TASK DATA
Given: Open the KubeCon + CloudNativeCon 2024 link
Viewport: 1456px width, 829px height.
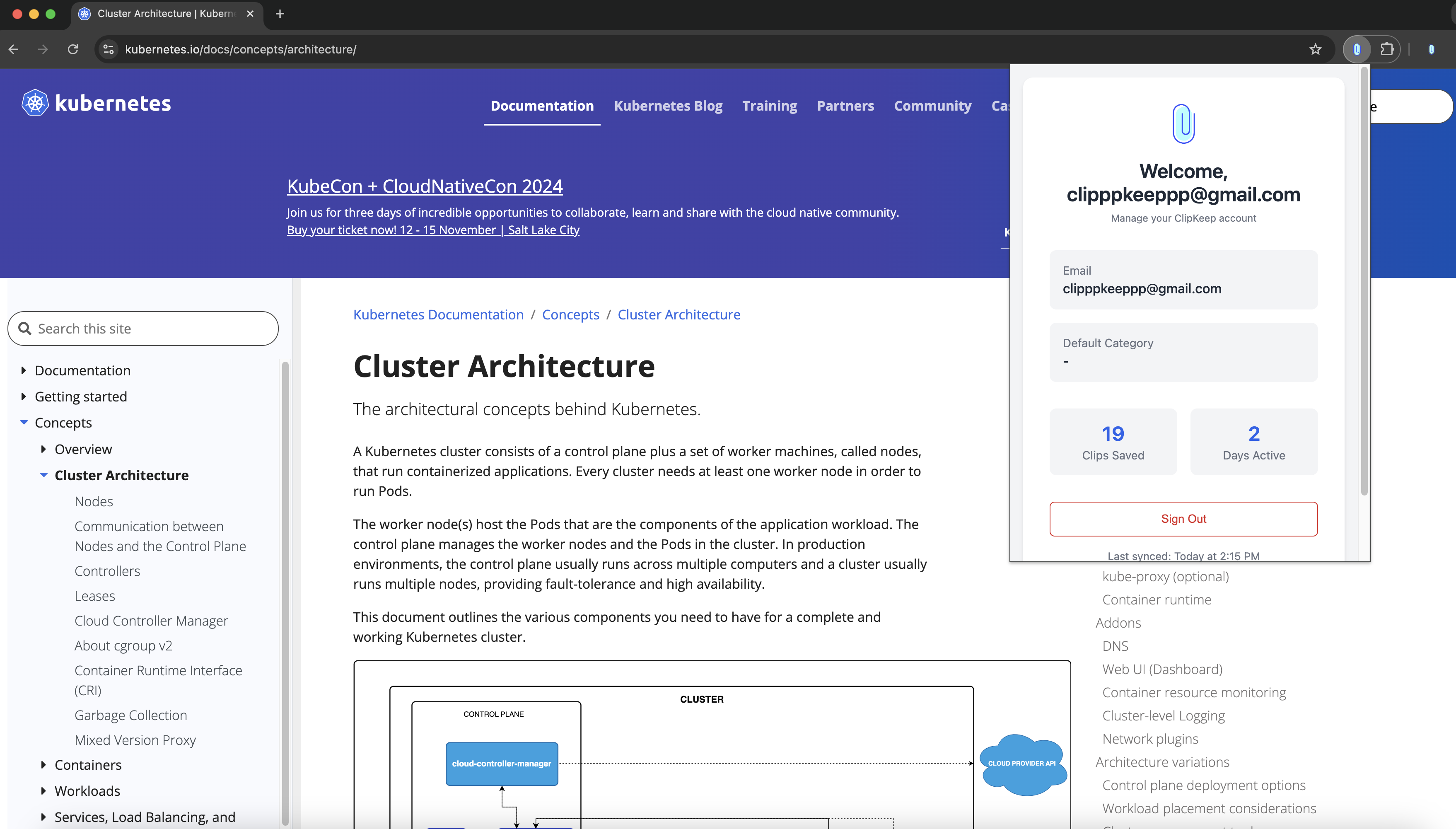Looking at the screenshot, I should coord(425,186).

--

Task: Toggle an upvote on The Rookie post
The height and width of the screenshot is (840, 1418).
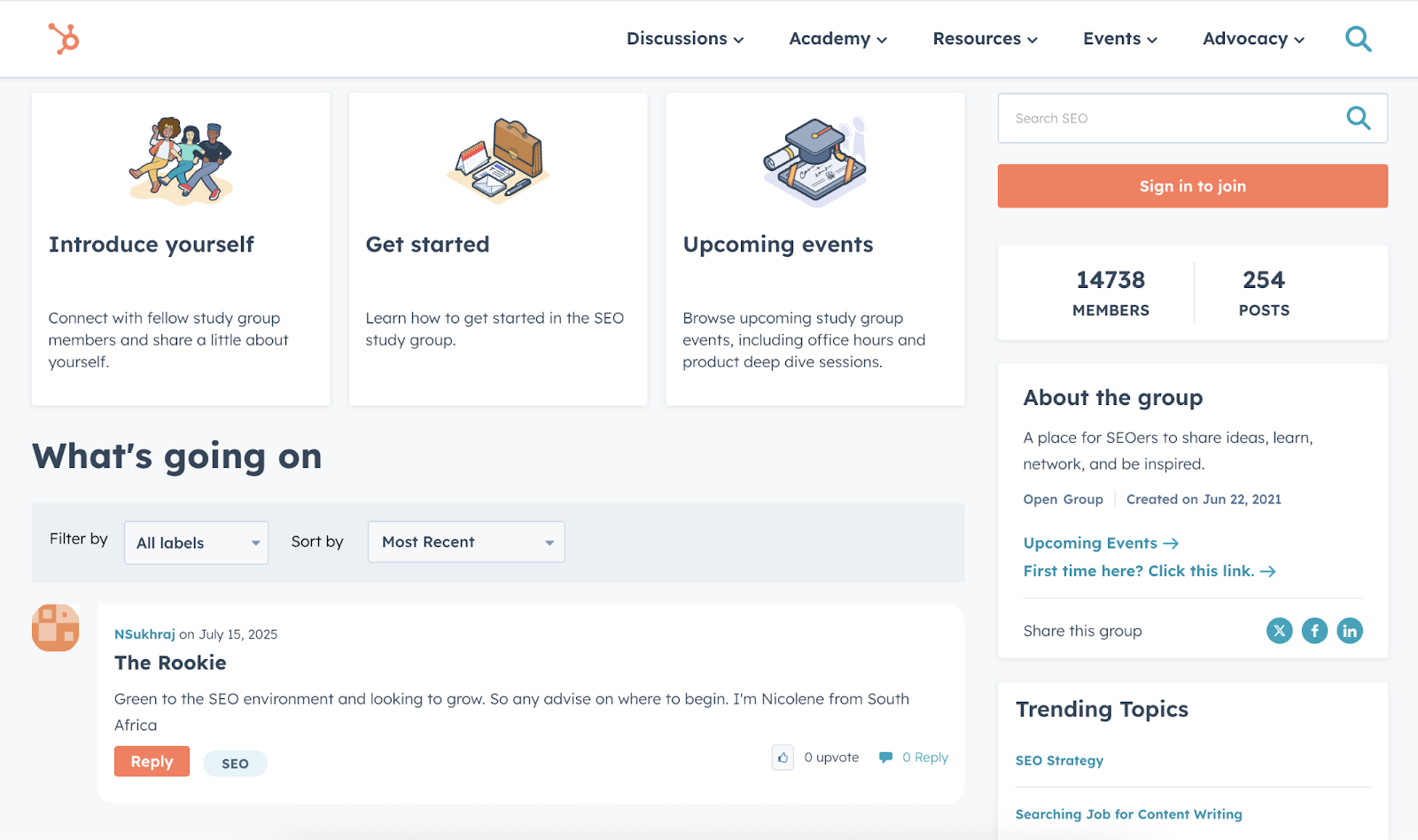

HOW TO COMPLETE THIS TASK
Within the material above, the line with "Task: Toggle an upvote on The Rookie post" opens the range and the line with "The height and" closes it; reproduce that range word for word.

RESULT OF THE TASK
Task: Toggle an upvote on The Rookie post
The height and width of the screenshot is (840, 1418).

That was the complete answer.